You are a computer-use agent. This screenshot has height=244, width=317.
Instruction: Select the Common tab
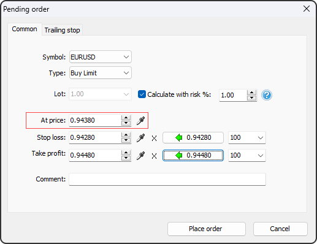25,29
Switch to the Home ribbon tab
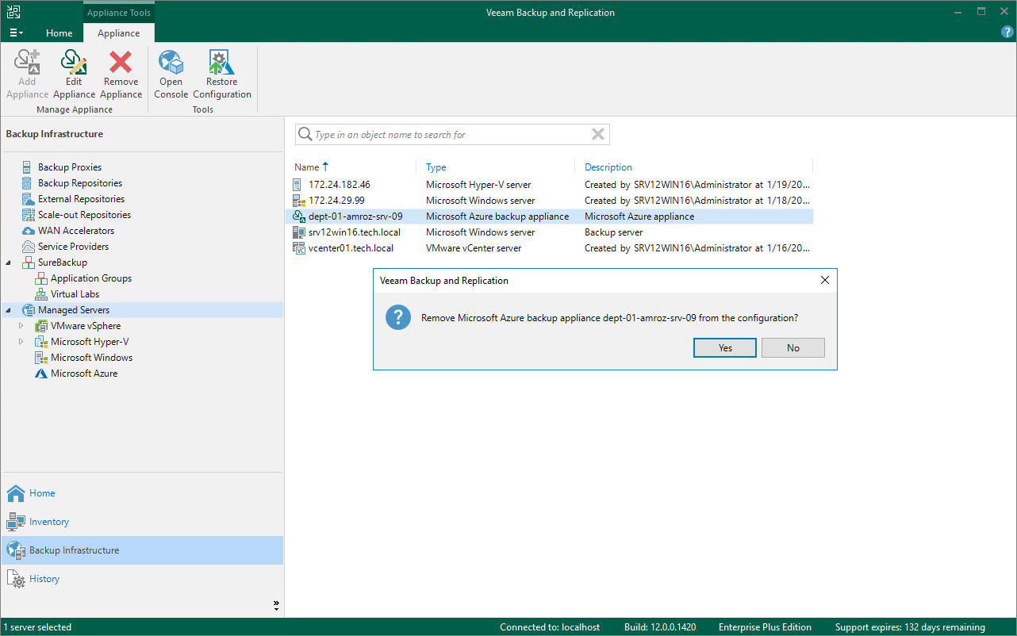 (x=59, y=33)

» PROBLEM STATEMENT:
Return every entry word for word, but drop any pictures.

» EXERCISE RESULT:
You are a computer-use agent. This screenshot has height=244, width=317.
Instruction: Select the Common tab
25,29
Switch to the Home ribbon tab
 (x=59, y=33)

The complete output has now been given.